This whole thing was just so wrenching, and the news yesterday that he died was so sad.

I can't really quit thinking about it, how random it was and such a bizarre thing to have happen. And the fact that he made it back to within a half a mile of the car before he died! It seems like he must've had some outdoor skills to make it as far as he did, but he just couldn't fight the hypothermia long enough.

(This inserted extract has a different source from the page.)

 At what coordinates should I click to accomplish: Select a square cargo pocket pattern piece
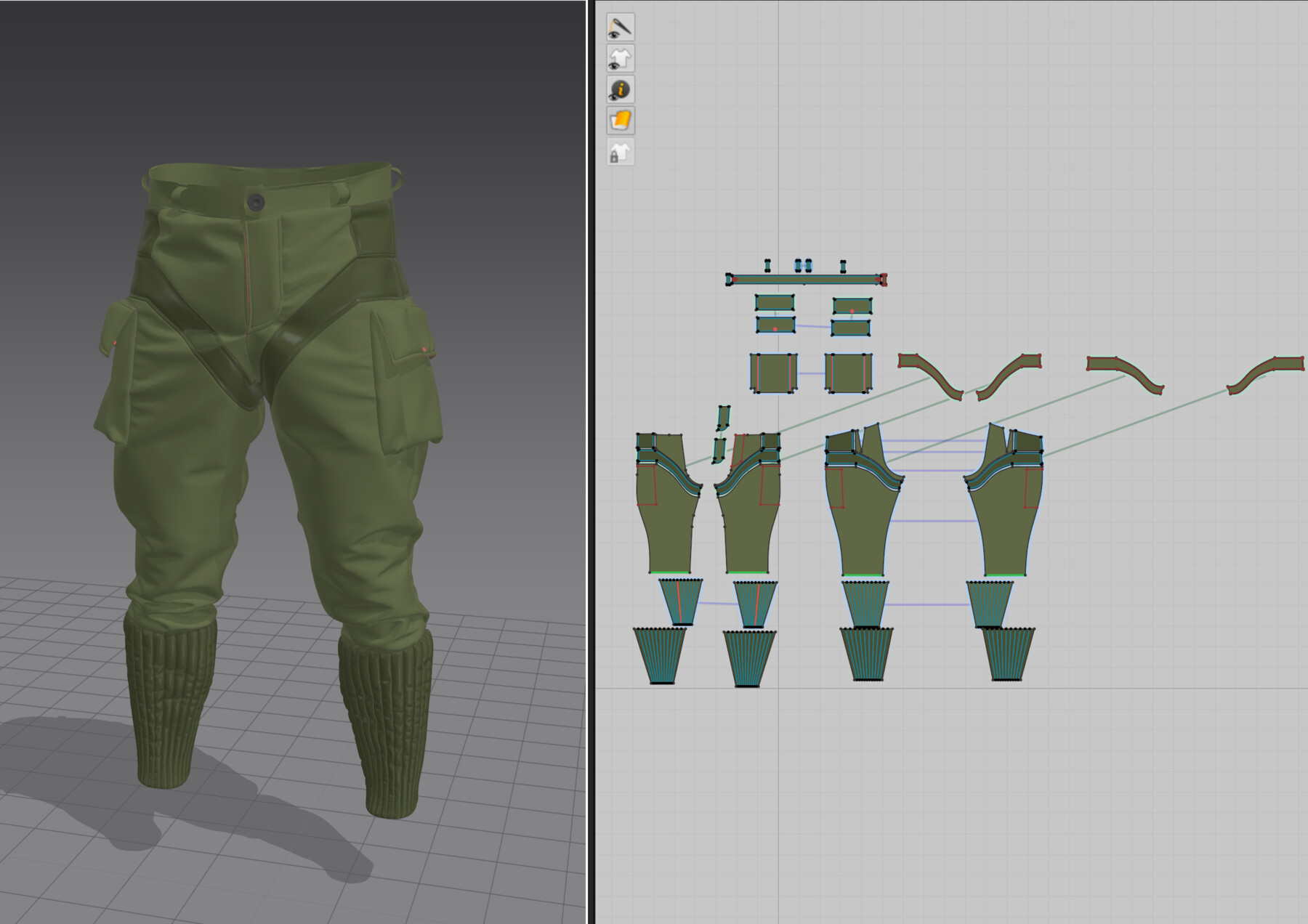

I keep thinking "if only he'd have stayed at the car!", but at the same time, after a *week* in the car with his wife and kids, he must have thought he had no choice but to try and find help. If only they could have found him in time...
 
Finding enough firewood would probably have been extremely difficult if not impossible given the weather, forest type and limited tools they had, and actually setting fire to a hillside would've been incredibly dangerous and could easily have backfired on them. It was snowing heavily much of the time they were trapped, which probably has a lot to do with why they weren't spotted from helicopters--plus they weren't on some main road or anything; they'd wandered off into a warren of unmarked mountain backroads in poor visibility conditions before getting stranded, and were running out of gas as well. From what I've read the only reason they found his wife and kids when they did was because some cell phone engineers had traced some pings from her cell, and even then that didn't provide rescuers with a very precise location.

Apparently he thought the nearest town was much closer than it actually was. :( But yeah, hypothermia is deadly--I've been on a group mountain hike before which went disastrously wrong, and some people along wound up getting hypothermic...it completely destroys your ability to think, react and respond appropriately.

Still I think he was only doing what just about any responsible parent or friend would've done in that situation; I don't doubt that he had real outdoor skills, but they simply weren't prepared for those circumstances. Mountain driving on unfamiliar roads in the winter is always a risk.